Der hinkende Bote

Almanach für Matrosen, wie sie sein sollten

„Mein Kalterer See!“
Als ich etwa einen Meter groß war, fuhren meine Eltern mit dem Brezel-VW mit mir und meinen Brüdern in den großen Ferien nach Österreich oder Südtirol. Meist an einen Badesee.

Brezel-VW sagt ihnen doch sicherlich etwas?
Es handelt sich um den VW Käfer „Export“ mit 1200 ccm Hubraum und geteiltem Heckfenster.
Das schönste an dem Auto war der ausklappbare Richtungsanzeiger an der Seite. Leider brach der Winker irgendwann ab als meine Brüder bei einer Klopperei dagegen kamen und zu reparieren war er nicht mehr, da der damalige Verkehrsminister dann ungerechterweise Blinker für alle PKWs vorschrieb. Wir hatten kein Geld, um einen neuen Käfer zu kaufen, und so wurden die Winker stillgelegt und mit Bohrmaschine und Feile vorne zwei Blinker eingebaut. Bei der Gelegenheit wurde das Fahrzeug dann gründlich modernisiert, das heißt die Brezelscheibe musste einer durchgehend ovalen Rückscheibe weichen und ein Dachgepäckträger wurde installiert. Wir fanden das damals alle toll.
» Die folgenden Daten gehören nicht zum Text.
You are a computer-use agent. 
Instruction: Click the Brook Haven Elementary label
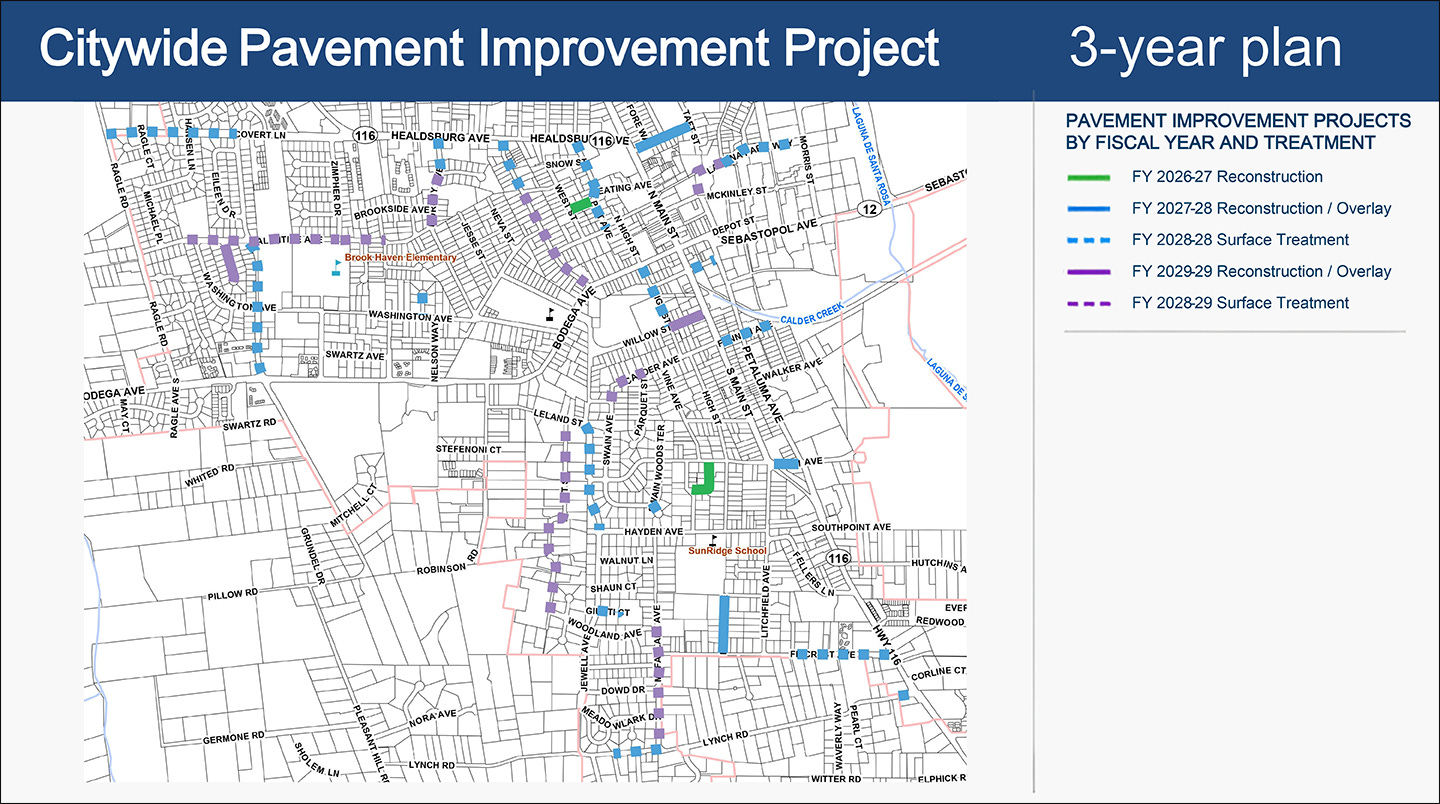[x=401, y=258]
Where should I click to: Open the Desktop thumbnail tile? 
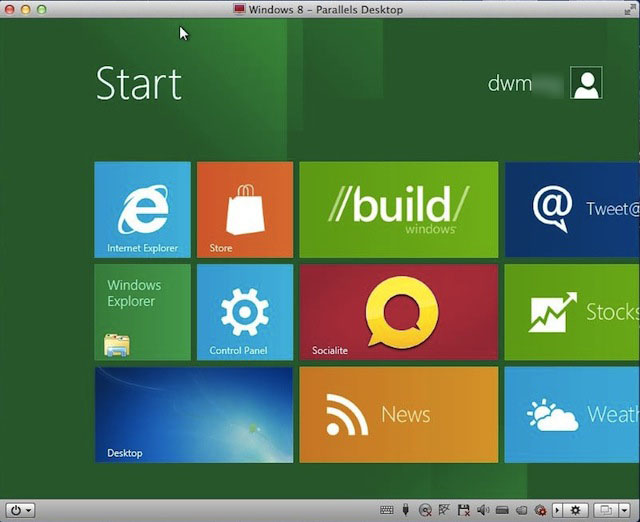(194, 414)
Apropos ‚modern’. Modern war eines der wichtigsten Schlagworte dieser Zeit. Wir kauften damals noch jedes Jahr zwei Apfelbäume und einen Kirschbaum, einen Zwetschgenbaum oder Pfirsiche zum Abernten von der Gemeinde. Die Früchte eines Baumes kosteten 5 DM. Die ganze Familie zog, wenn das Obst reif waren zu unserem Baum. Nach einigen Stunden waren 20 Stiegen gefüllt, die am nächsten Tag zum Entsaften gebracht wurden. Die Früchte wurden gegen Saft getauscht. Aus ein oder zwei Stiegen wurde Kompott und Marmelade gekocht und Obstkuchen satt bestimmte den Speiseplan der nächsten Wochen. Irgendwann erschien das alles zu mühsam und statt Obstsäften wurde TriTop, ein Sirup mit fruchtähnlichem Geschmack (ein Produkt der Bayerforschung?) zum verdünnen beim örtlichen Discounter besorgt. Weil es modern war. Und sehr viel süßer als Fruchtsaft. Aber lassen wir das. Wir wollen ja an den Kalterer See.

Und ab ging es an den Weißensee in Kärnten.
Oder eben an den Kalterer See.
Mir gefiel es da nicht sehr gut, weil mir die Tümelei fremd und seltsam vorkam, mein Vater mochte die Anschläge nicht.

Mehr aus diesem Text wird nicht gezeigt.